Directions for this task: Reproduce the section of the listing that begins at the line containing "Open hamburger menu in second game window" and finishes at the line containing "Viewport: 1794px width, 692px height.". Include both end lines and nothing beyond them.

Input:
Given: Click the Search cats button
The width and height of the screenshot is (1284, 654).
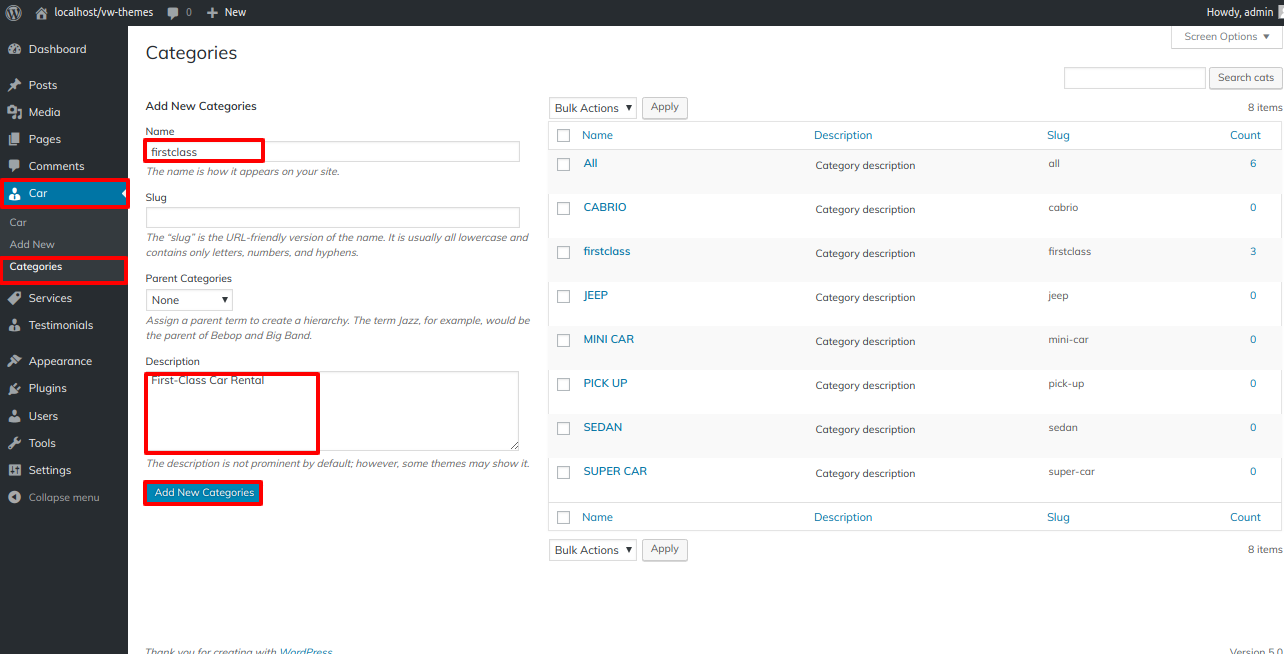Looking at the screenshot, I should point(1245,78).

---

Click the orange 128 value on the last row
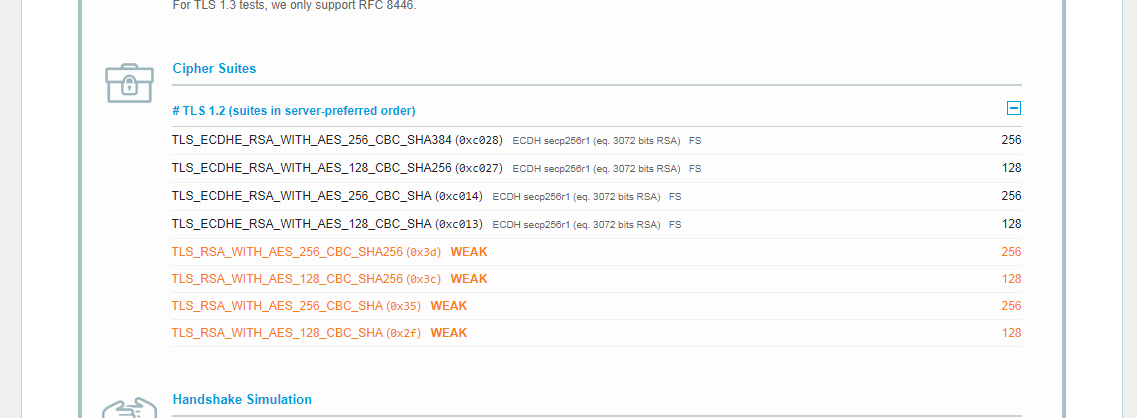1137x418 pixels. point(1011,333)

...

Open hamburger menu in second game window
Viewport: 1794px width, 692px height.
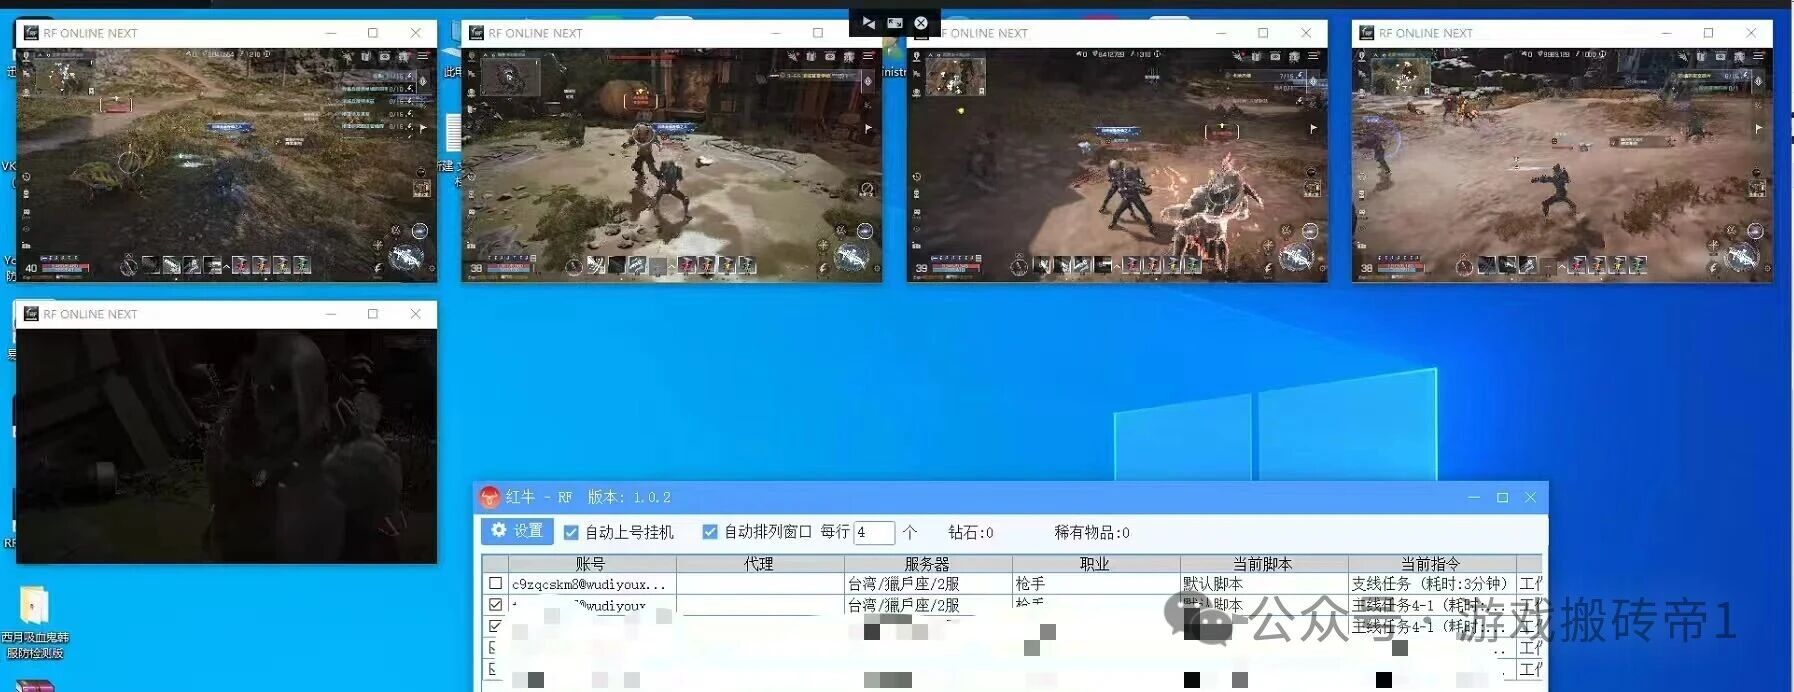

Solution to this exercise:
Open hamburger menu in second game window
Viewport: 1794px width, 692px height.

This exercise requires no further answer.